TEXT PASSAGE:
* BEGIN *

After dinner, Evan suggested that we get a few bottles of wine and ‘picnic’ on the Seine. After a somewhat comical quest for wine, (all the stores save one were closed) a wine opener, (Sinclair skillfully opened the bottle at the register despite all the pushing and rowdiness akin with a
Saturday night in a tiny liquor store) and of course plastic cups, (we aren’t heathens!) we made our way down to the riverside.
Stomachs full, thirst quenched, and all the museums closed for the day, we lounged, laughed, and enjoyed the view with locals and tourists alike. These were my favorite moments in Paris.


More Paris to come... but for now, back to Prague!

* END *

EXERCISE DESCRIPTION:
Carry on the passage about the picnic on the Seine, starting after its final sentence. The listing that comes next is separate material with no connection to the passage about the picnic on the Seine.

DATA RECORDS:
* BEGIN *

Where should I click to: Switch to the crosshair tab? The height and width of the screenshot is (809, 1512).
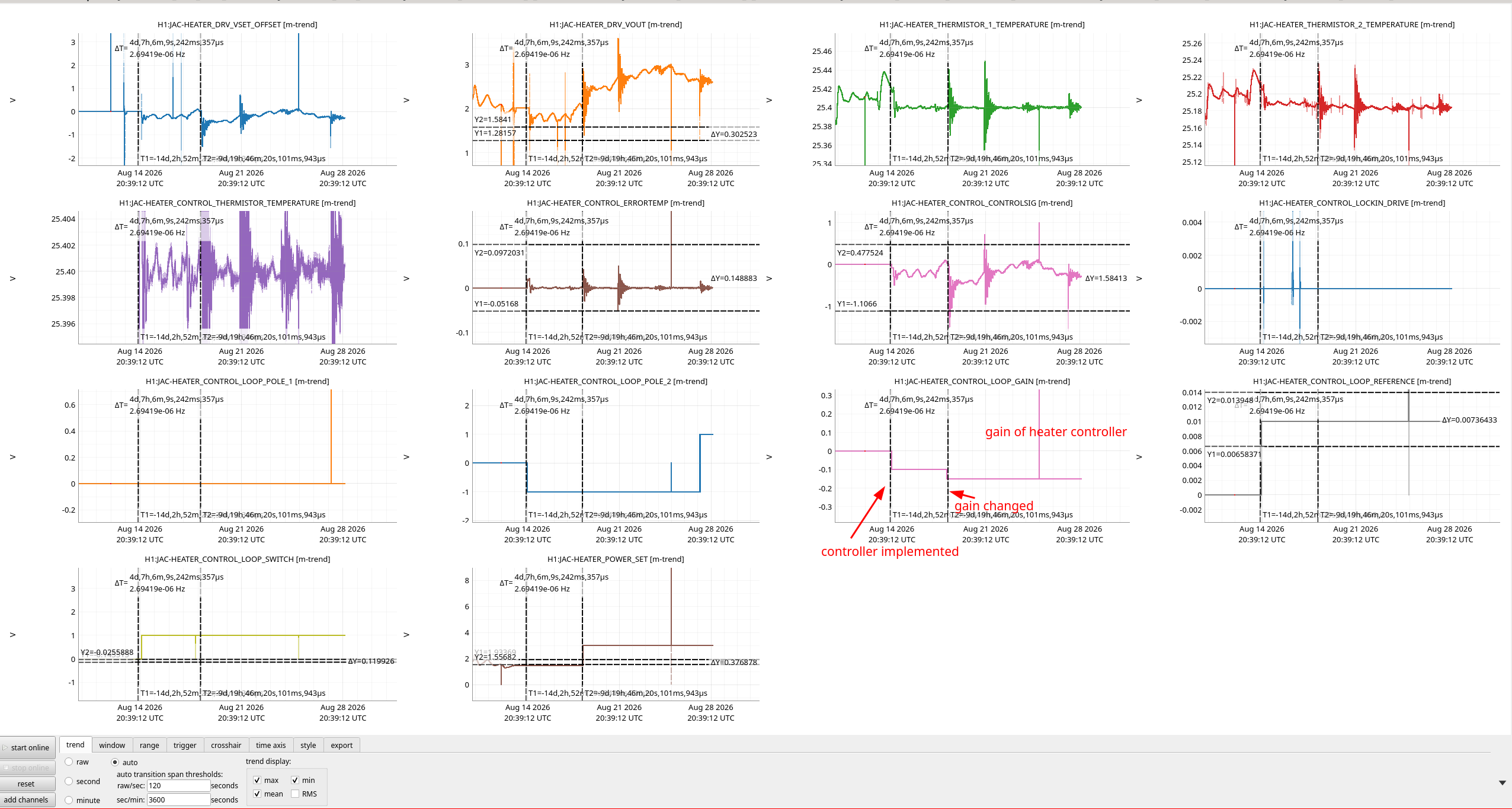[x=226, y=745]
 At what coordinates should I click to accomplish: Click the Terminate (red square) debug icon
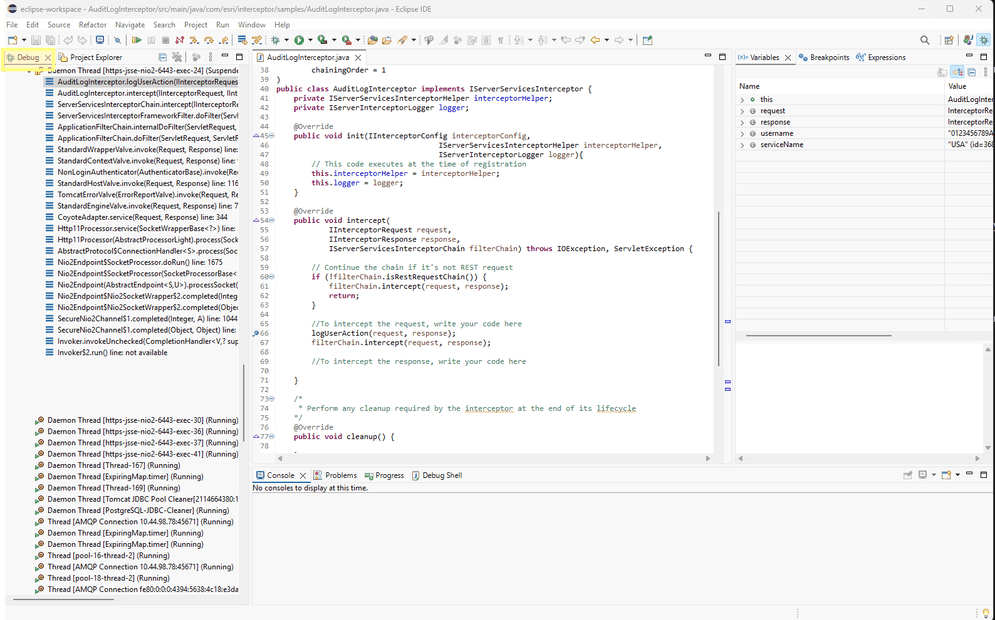coord(164,40)
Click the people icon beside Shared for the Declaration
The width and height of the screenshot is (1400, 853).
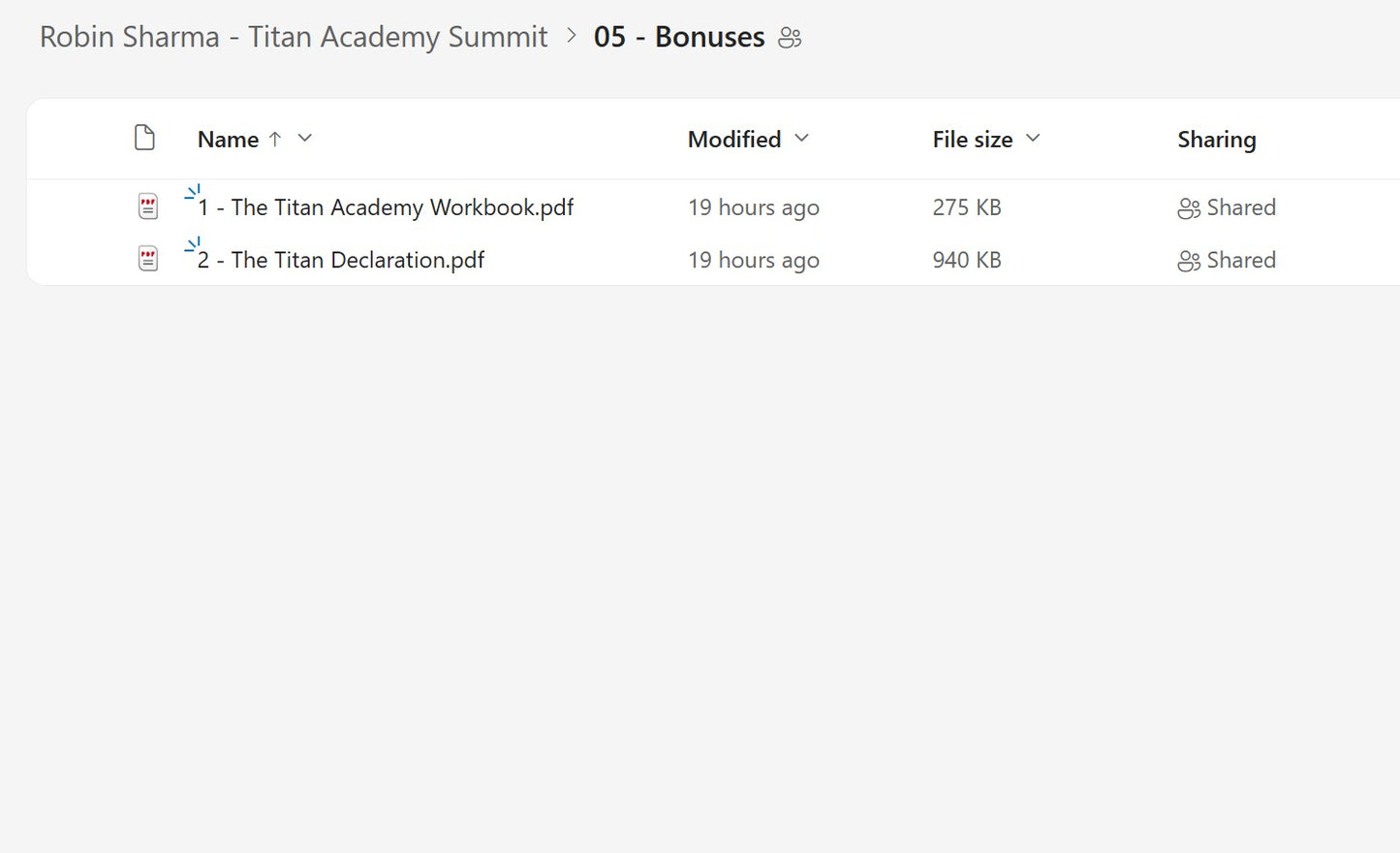1188,260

* END *

SOLVED EXERCISE:
Tuesday, August 25, 2009

Ill over Prague


I’m pretty sure we got swindled, but I don’t care. When John and I arrived in Prague, we didn’t have a place to stay. We called up a few hostels in “Rick Steves's Best of Europe” (which has become our bible of sorts) and most beds were booked. We could have booked two beds in a room of 11 other people for roughly 400 Czech crowns a piece (16 Euros or $24) but we were staying in Prague for three nights and didn’t want to fight for showers or worry about our luggage all day, so we wanted a smaller room, maybe a quad at most. Because John and I are such seasoned travelers, we didn’t even consider the possibility that we wouldn't be able to find a room. So we decided to hand ourselves over to the mercy of the tourist information booth in the train station.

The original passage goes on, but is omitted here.